Les patrons déçus par la Loi de finances 2014

Les discussions dont fera l’objet le projet de Loi de finances 2014 promettent une belle empoignade entre le gouvernement et le patronat.

Les discussions dont fera l’objet le projet de Loi de finances 2014 promettent une belle empoignade entre le gouvernement et le patronat. C’est que ce dernier n’est pas du tout content du projet tel qu’il a été déposé au Parlement. Et il le fait savoir publiquement. En tout cas, le président de la commission fiscalité à la CGEM, Abdelkader Boukhriss, qui était l’invité de la chaîne radio Aswat, a été très clair dans ce sens. Pour lui, à part deux ou trois points, comme la réforme de la TVA, l’abandon de la taxe sur le sable ou encore la révision du prix de vente au mètre carré pour le logement dédié à la classe moyenne, le gouvernement a pratiquement fait fi de tout ce que le patronat a proposé depuis longtemps et surtout n’a que très peu pris en considération les nombreuses recommandations des assises de la fiscalité. Déçus ? Visiblement, les patrons le sont.

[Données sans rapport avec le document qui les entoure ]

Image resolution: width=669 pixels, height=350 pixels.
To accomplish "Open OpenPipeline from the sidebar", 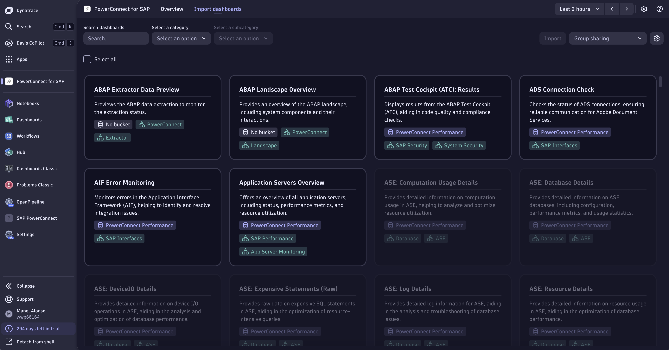I will (x=30, y=202).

Mais ils ne comptent pas pour autant déposer les armes. «Nous allons évidemment tout faire pour convaincre le gouvernement du bien-fondé et de l’urgence de certaines de nos propositions», annonce M. Boukhriss. Même si ce dernier ne l’a pas dit expressément, la CGEM garde bon espoir, surtout si l’on sait qu’elle aura en face d’elle des interlocuteurs qui connaissent bien le dossier et pourraient être sensibles aux arguments du secteur privé, notamment le nouveau ministre des finances, Mohamed Boussaïd, et son collègue de l’industrie et du commerce, Moulay Hafid Elalamy.

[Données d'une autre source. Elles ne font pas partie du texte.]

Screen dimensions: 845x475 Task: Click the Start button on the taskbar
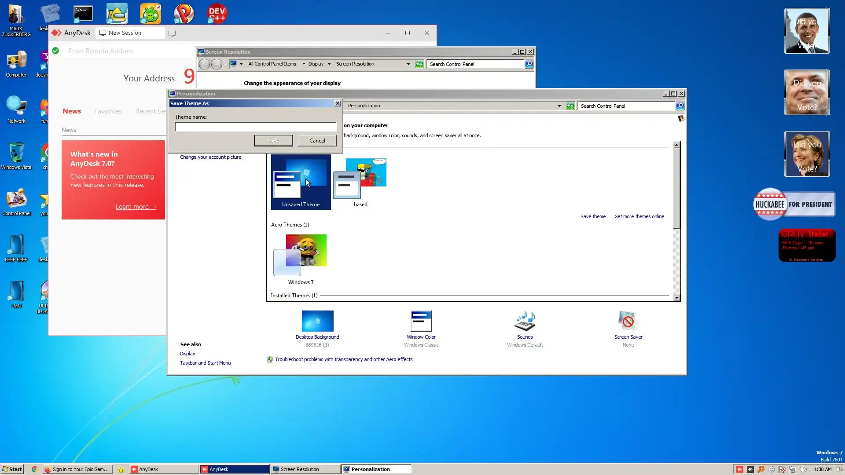pos(12,469)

Les patrons entendent ainsi défendre certaines dispositions qu’ils estiment importantes. L’une d’entre elles concerne la fameuse contribution à la solidarité nationale qui, à leurs yeux, devrait être imposée uniquement aux sociétés et pas aux salariés. En matière de TVA, le gouvernement devrait, selon les patrons, apporter des dispositions pour éviter les retards de remboursement qui font qu’aujourd’hui les crédits de TVA grèvent dangereusement la trésorerie des entreprises.